- [Record set]
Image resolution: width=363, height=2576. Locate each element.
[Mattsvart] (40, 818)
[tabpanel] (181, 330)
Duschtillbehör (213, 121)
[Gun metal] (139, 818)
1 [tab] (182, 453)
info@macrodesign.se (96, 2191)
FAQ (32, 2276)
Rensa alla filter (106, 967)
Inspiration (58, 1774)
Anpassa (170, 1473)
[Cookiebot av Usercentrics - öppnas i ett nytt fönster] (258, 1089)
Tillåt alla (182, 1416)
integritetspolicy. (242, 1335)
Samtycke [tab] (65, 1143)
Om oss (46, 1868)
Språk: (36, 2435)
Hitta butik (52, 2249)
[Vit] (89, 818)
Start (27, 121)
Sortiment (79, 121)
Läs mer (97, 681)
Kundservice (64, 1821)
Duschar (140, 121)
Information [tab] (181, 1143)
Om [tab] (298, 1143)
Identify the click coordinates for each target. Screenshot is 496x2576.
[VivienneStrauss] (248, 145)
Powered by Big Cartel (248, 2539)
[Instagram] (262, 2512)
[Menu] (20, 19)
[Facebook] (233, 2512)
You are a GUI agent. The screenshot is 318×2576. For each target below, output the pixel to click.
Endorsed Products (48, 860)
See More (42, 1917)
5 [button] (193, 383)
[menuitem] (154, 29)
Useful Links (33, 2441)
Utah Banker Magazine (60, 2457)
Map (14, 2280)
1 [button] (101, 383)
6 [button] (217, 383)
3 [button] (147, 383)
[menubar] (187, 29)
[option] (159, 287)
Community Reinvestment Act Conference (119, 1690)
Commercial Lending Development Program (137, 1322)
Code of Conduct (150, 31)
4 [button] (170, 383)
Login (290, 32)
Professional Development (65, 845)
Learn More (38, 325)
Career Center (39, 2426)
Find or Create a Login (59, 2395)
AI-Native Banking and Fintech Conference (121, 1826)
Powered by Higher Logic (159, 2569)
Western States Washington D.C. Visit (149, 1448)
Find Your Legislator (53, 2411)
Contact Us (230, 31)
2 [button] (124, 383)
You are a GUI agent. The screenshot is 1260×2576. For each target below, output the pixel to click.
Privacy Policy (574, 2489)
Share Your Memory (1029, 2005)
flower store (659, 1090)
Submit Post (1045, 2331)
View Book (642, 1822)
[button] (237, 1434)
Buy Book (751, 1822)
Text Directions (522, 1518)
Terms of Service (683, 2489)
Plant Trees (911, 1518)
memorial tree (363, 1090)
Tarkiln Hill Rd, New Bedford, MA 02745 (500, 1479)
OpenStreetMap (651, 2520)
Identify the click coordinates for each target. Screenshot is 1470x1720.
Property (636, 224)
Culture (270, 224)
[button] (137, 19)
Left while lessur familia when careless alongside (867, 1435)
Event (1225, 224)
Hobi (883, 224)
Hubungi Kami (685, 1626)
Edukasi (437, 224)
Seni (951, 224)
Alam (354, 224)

- [What the task asks]
In the material above, please find every line that includes the word "button" and copy it.

- [Task solution]
5 [button] (193, 383)
1 [button] (101, 383)
6 [button] (217, 383)
3 [button] (147, 383)
4 [button] (170, 383)
2 [button] (124, 383)
[button] (237, 1434)
[button] (137, 19)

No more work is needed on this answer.